- [WORK TO COMPLETE] Starting at the line that contains "Instruction: Expand the Futures dropdown menu", restate every line word for word through the end of the entries.
EXTRACTED INFORMATION below:
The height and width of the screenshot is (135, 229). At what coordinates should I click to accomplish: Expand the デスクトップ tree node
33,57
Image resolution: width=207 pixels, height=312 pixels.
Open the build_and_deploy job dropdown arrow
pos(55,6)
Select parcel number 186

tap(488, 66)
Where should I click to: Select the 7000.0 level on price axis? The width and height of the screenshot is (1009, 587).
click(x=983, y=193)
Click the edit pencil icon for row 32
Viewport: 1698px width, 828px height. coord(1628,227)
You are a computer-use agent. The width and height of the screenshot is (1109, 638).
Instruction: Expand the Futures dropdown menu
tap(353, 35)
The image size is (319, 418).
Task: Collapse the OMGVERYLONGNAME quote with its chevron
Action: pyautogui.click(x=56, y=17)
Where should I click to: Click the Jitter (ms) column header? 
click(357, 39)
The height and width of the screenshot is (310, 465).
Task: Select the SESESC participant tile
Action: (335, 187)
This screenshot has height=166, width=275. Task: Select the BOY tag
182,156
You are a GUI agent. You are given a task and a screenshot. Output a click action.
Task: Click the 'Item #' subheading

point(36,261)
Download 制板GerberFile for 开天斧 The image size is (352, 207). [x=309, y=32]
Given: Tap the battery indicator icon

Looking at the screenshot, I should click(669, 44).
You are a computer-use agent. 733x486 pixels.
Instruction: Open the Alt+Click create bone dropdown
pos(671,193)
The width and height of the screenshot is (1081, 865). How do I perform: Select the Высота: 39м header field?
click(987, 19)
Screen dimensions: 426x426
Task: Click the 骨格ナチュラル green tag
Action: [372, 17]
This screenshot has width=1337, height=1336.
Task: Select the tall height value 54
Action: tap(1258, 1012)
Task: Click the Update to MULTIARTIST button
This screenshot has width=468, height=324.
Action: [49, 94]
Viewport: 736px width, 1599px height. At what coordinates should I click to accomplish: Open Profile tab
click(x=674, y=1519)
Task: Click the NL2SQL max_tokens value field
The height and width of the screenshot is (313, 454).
End of EXTRACTED INFORMATION.
- [ANSWER AREA]
Instruction: Expand the Futures dropdown menu
tap(353, 35)
The image size is (319, 418).
Task: Collapse the OMGVERYLONGNAME quote with its chevron
Action: pyautogui.click(x=56, y=17)
Where should I click to: Click the Jitter (ms) column header? 
click(357, 39)
The height and width of the screenshot is (310, 465).
Task: Select the SESESC participant tile
Action: (335, 187)
This screenshot has height=166, width=275. Task: Select the BOY tag
182,156
You are a GUI agent. You are given a task and a screenshot. Output a click action.
Task: Click the 'Item #' subheading

point(36,261)
Download 制板GerberFile for 开天斧 The image size is (352, 207). [x=309, y=32]
Given: Tap the battery indicator icon

Looking at the screenshot, I should click(669, 44).
You are a computer-use agent. 733x486 pixels.
Instruction: Open the Alt+Click create bone dropdown
pos(671,193)
The width and height of the screenshot is (1081, 865). How do I perform: Select the Высота: 39м header field?
click(987, 19)
Screen dimensions: 426x426
Task: Click the 骨格ナチュラル green tag
Action: [372, 17]
This screenshot has width=1337, height=1336.
Task: Select the tall height value 54
Action: tap(1258, 1012)
Task: Click the Update to MULTIARTIST button
This screenshot has width=468, height=324.
Action: [49, 94]
Viewport: 736px width, 1599px height. At what coordinates should I click to accomplish: Open Profile tab
click(x=674, y=1519)
Task: Click the NL2SQL max_tokens value field
The height and width of the screenshot is (313, 454).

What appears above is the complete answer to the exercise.